Forum Discussion

sysAdm's avatar
sysAdm
Icon for Altocumulus rankAltocumulus
May 17, 2023

REST API access right

Hi all,

We're running F5 LTM (version 14.1.4.x) and sorry for any newbie question.

We're trying to perform some tasks through REST API to the LTM:

1. Check system status, e.g.

curl -ks -H "Content-Type: application/json" -u admin:admin "https://192.168.1.1/mgmt/tm" -d "{\"command\":\"show\", \"utilCmdArgs\":\"-c 'cm failover-status'\"}"

2. Perform failover, e.g.

curl -ks -H "Content-Type: application/json" -u admin:admin "https://192.168.1.1/mgmt/tm" -d "{\"command\":\"run\", \"utilCmdArgs\":\"-c 'sys failover standby'\"}"

We don't want to expose admin password in any script, while authentication token seems only valid for 10 hours at most and not suitable to be used in cronjobs.   We create user for this specific purpose with user role Resource Administrator who can perform the task through ssh or GUI.

However, both commands can run as that specific user (testuser1) in tmsh interactively, but fail when running through curl with error:

{"code":401,"message":"Authorization failed: user=https://localhost/mgmt/shared/authz/users/testuser1 resource=/mgmt/tm verb=POST uri:http://localhost:8100/mgmt/tm referrer:192.168.1.8 sender:192.168.1.8","referer":"192.168.1.8","restOperationId":2225072,"kind":":resterrorresponse"}

I'm afraid we've something missed or setting up based on wrong concept...   
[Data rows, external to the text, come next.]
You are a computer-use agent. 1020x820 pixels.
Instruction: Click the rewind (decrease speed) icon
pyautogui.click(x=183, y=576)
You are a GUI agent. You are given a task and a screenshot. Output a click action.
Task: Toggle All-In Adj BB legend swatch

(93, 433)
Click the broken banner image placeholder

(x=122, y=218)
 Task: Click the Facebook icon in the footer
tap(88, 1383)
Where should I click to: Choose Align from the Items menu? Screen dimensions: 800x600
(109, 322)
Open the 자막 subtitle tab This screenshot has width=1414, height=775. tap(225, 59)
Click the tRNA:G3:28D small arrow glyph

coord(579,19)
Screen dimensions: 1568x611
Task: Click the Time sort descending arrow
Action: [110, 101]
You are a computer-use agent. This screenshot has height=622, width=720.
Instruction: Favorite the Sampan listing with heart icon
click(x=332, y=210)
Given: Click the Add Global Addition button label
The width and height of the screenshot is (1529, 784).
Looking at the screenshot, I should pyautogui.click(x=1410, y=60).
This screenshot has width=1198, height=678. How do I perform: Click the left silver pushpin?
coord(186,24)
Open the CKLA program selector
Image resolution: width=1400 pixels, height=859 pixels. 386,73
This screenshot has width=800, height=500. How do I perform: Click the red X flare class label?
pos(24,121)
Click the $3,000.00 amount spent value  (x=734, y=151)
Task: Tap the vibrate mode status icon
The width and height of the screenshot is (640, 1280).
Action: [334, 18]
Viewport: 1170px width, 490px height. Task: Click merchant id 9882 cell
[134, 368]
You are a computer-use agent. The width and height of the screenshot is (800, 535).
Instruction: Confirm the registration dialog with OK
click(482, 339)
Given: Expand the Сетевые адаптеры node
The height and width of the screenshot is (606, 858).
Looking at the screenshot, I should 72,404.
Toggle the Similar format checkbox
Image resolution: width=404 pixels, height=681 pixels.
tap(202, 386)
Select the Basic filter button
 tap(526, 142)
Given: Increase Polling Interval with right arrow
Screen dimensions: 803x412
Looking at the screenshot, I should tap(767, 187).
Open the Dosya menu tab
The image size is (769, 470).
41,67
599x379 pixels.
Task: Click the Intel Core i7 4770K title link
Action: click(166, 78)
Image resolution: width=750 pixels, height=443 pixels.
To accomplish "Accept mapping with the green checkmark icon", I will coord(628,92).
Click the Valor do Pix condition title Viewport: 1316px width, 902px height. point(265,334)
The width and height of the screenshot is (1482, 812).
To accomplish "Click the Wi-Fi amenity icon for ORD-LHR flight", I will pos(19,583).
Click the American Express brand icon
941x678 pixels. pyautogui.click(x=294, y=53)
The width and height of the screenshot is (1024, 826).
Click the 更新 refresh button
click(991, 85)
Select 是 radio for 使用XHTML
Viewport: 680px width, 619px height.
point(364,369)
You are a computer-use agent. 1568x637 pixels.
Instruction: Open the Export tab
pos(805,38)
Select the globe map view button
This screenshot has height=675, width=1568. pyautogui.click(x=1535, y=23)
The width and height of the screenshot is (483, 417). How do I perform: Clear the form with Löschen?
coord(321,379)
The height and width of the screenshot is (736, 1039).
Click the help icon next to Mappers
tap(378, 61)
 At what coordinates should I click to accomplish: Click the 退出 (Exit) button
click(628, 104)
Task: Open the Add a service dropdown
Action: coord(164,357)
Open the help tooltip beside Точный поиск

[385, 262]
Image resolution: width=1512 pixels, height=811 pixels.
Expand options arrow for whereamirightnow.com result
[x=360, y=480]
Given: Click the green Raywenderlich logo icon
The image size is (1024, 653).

Would anyone please help?  

Thanks and Rgds

/st wong

  • sysAdm Is this user a local user? Is your F5 configured for remote authentication for user login? Typically if you have an F5 using remote authentication the only local users that work are root and admin.

    • sysAdm's avatar
      sysAdm
      Icon for Altocumulus rankAltocumulus

      PauliusYes, the user is a local user.  We didn't configure our F5 for remote authentication while we only played and learn using REST with admin user only.     Would you advise how to configure F5 to enable remote user authentication and thus to use REST api ?

      Thanks  a  lot.

      • Paulius's avatar
        Paulius
        Icon for MVP rankMVP

        sysAdm You do not need to enable remote authentication in order to use REST api. I was just making sure it wasn't enabled because if it was and you were using a local user, the local users are disabled when remote authentication is enabled. The exception to disabled local users with remote authentication is the root and admin user that come default on the F5.